Defensively, they are drowning due to injuries. They were bad before, but the depth is exhausted at this point. Langston Patterson, De’Rickey Wright, Jaylen Mahoney, CJ Taylor, and Martel Hight have all missed and/or will miss extended time going forward. When something is already bad, losing the bright spots will only serve to up the suffering.
With that said, the game plan against Florida was atrocious. Graham Mertz has one of the lowest average air yards per completion in the country. If there was EVER a team to press and dare to beat you deep, this year’s Florida team is it. Instead, Vanderbilt backed off coverage like normal and let Mertz complete 30 of 36 passes for 254 yards while averaging 1.9 yards in the air, which is an absolutely absurdly low number. I understand trying to protect your weakness, but you cannot give up the one thing the opposing team wants to do. Granted, Florida also carried the ball 27 times for 230 yards (excluding QB stats because it was only sacks), which is a blistering 8.5 yards per carry. Big gainers of 43 and 34 yards did inflate things, but that still leaves 6.1 yards on the other carries. The worst part is that the simple solution of more bodies in the box and around the line of scrimmage would probably have aided both main methods of attack by Florida. Somehow, the Vanderbilt coaches never sorted it out.

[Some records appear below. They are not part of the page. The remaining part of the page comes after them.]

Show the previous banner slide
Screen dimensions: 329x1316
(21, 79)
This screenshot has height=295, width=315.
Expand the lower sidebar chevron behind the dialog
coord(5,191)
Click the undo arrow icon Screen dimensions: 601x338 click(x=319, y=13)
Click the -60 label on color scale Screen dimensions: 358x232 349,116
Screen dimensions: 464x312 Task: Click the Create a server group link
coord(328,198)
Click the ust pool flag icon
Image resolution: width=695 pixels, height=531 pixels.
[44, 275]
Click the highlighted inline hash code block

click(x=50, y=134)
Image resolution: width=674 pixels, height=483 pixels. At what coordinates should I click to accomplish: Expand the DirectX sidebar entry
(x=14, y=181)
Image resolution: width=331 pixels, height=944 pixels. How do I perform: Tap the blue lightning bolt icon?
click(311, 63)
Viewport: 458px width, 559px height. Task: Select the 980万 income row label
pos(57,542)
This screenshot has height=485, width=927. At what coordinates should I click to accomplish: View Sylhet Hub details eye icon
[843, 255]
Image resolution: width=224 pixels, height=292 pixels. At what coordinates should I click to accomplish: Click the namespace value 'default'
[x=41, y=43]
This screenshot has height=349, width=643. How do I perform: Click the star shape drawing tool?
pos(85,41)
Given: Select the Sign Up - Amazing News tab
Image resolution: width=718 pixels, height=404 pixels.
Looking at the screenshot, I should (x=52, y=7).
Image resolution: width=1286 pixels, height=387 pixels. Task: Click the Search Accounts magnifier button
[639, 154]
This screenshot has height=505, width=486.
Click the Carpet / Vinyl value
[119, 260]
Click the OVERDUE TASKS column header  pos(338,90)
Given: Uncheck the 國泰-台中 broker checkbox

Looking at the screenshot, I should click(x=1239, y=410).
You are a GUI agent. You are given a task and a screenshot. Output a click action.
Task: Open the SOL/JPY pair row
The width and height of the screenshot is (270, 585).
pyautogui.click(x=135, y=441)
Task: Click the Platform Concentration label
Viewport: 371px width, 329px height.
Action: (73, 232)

Bipolar special teams continue to rear their ugly head. Matthew Hayball is a punting maverick. He had punts of 43 (downed at Florida 7), 49 (18-yard return), 60 (3-yard return), 44 (downed at Florida 9), and 36 (out of bounds at Florida 34). That is basically punting perfection except for the last kick. He is forgiven. Sheppard had his 17-yard punt return but also decided not field a punt that he could have comfortably fair caught. Instead, it rolled 17 yards to the Vanderbilt 8. Oh, and Junior Sherrill forced a drive to start at the Vanderbilt 8 thanks to stealing a kickoff from McGowan after McGowan had called fair catch and camped under the ball. No idea why he literally muscled in on McGowan to field the kickoff. The inconsistency here is weird and wild.
Lessons For Further Study
How is the team going to handle what is most likely a beatdown today? No, the coaches and players should not be going into this game anticipating being blown out or how to handle being demolished. They probably are going to need to deal with it by about 11:40 AM CT though. From a player standpoint, I just need to see them stick together, fight hard, and show some discipline/common sense.
How embarrassingly conservative will the game plan be? I guarantee we are going to see a gameplan designed with the intent of losing by only 30 instead of trying to pull off a miracle while maybe losing by 60.This might be the most sickening part of today.
Will there be anything today that is a shiny speck in the overwhelming darkness? I am not asking for much. Maybe an impressive game for London Humphreys or Junior Sherrill? Then, at least, we would have some evidence of them being effective against a very good defense and team. Or does a defender have a surprisingly effective day?